Second, the interpretation of MTAP immunohistochemistry was not always straightforward. The results were equivocal in a fifth of the samples initially tested using TMA, requiring re-testing using whole tissue sections. Even then, the staining remained uninterpretable in 7% of the specimens. Overall, MTAP immunohistochemistry was considered easy to interpret (i.e., low difficulty) in only 61% of the specimens successfully scored, with the remaining specimens presenting variable degrees of difficulty. Specific challenges included weak staining of internal positive controls, artifactual heterogeneous labeling, perinuclear halos, tenuous tumor cytoplasm in low-grade tumors, and differentiating tumor cells from admixed non-neoplastic elements.
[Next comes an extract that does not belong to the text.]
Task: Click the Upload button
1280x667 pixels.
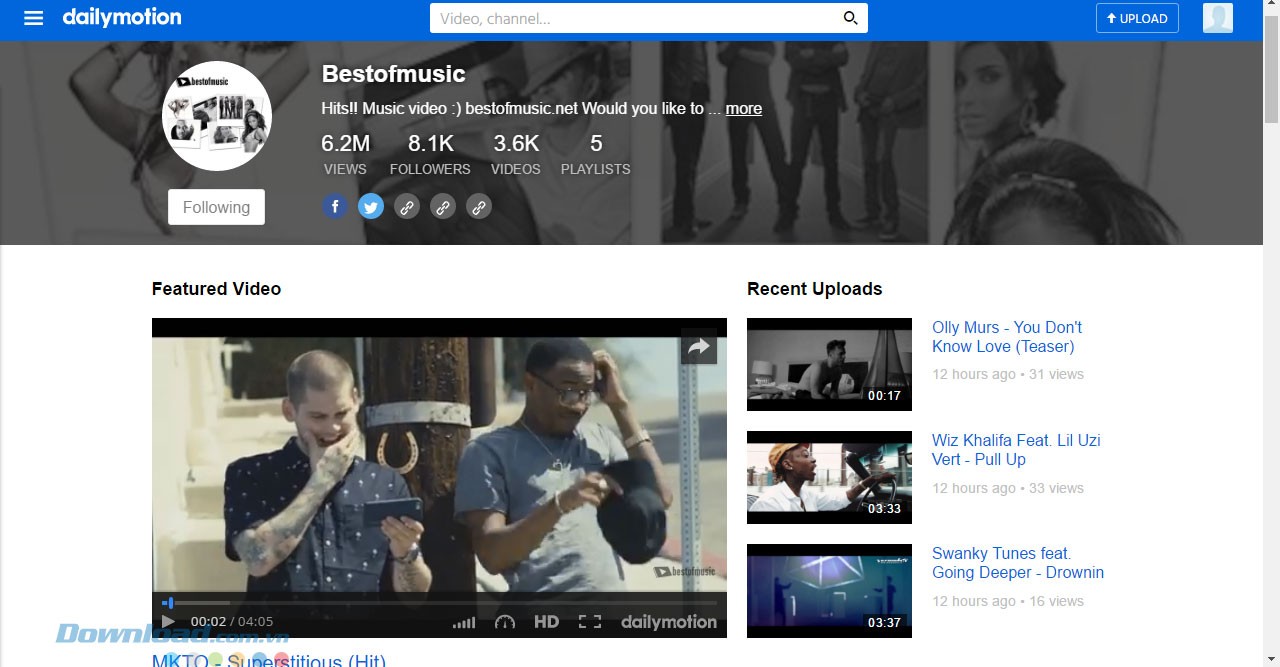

This could be partly alleviated using an alternative clone such as 2G4, which is becoming more favored than EPR6893 in the field of malignant mesothelioma [36], because it provided a stronger staining with a larger proportion (66%) of cases becoming easy to interpret, while maintaining a virtually comparable power to predict CDKN2A HD. Nonetheless, it had some similar challenges to EPR6893, and, in a small number of samples, the scoring was considered more difficult than when using EPR6893. Although sample size, tumor cell fraction, and tissue quality dictate success rates for any biomarker testing, we believe that these variables affected MTAP immunohistochemistry more profoundly than did many other immunohistochemical antibodies that are routinely used in practice, including IDH1 (R132H) immunohistochemistry. Future studies are required to determine whether different combinations of staining platforms and/or antibody clones may resolve these issues, and interobserver variability studies would also be necessary before translating MTAP staining into practice.
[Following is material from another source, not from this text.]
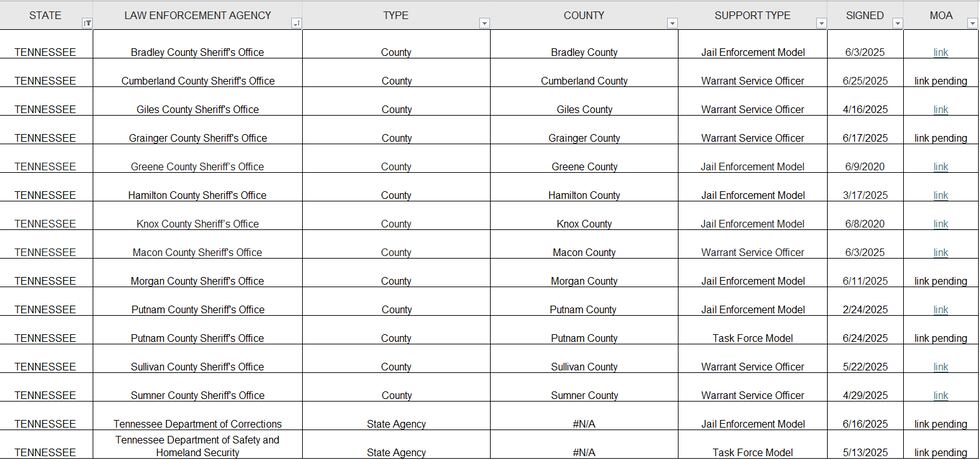Screen dimensions: 980x460
Task: Open the SUPPORT TYPE filter dropdown
Action: pos(821,23)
The third caveat concerns the poor performance of MTAP immunohistochemistry in IDH-mutant oligodendrogliomas. This likely was primarily related to the fact that the staining was less reliable for scoring oligodendroglioma than for scoring astrocytoma. Oligodendroglioma nuclei are surrounded by an artifactual perinuclear halo with only a small amount of cytoplasm [53]. Therefore, cytoplasmic MTAP staining may be scarcely visible and dismissed, even if MTAP is expressed. The practical impact of this limitation is currently uncertain as the prognostic implication of CDKN2A HD in oligodendroglioma is controversial [13, 15, 54] and CDKN2A molecular assays have not been recommended in this setting.

We also found that p16 staining was of limited use in predicting CDKN2A HD. Consistent with previous reports [20, 21, 23], loss of p16 staining had low specificity. Consequently, neither nuclear nor cytoplasmic staining was found to be prognostic for diffuse glioma. Low specificity may be caused by CDKN2A being inactivated by other mechanisms or due to the antibody having low epitope affinity [55].

A minor, yet novel histological observation was that microcystic change inversely correlated with the presence of CDKN2A HD in IDH-mutant astrocytoma. Microcystic change has been reported as a favorable prognostic factor in glioblastoma [56] and is often observed in slowly growing gliomas [5]. The absence of microcystic change in tumors with CDKN2A HD might be a histological correlate of more aggressiveness.

In conclusion, we showed that the loss of MTAP immunoreactivity could serve as a reasonable surrogate for predicting CDKN2A HD in IDH-mutant astrocytomas and IDH-wildtype glioblastomas. MTAP immunohistochemical deficiency may provide a significant prognostic value for IDH-mutant astrocytoma, comparable to CDKN2A HD. Despite several caveats, MTAP immunohistochemistry may be applicable to diagnostic practices of brain tumors, as a rapid, economical, and accessible tool.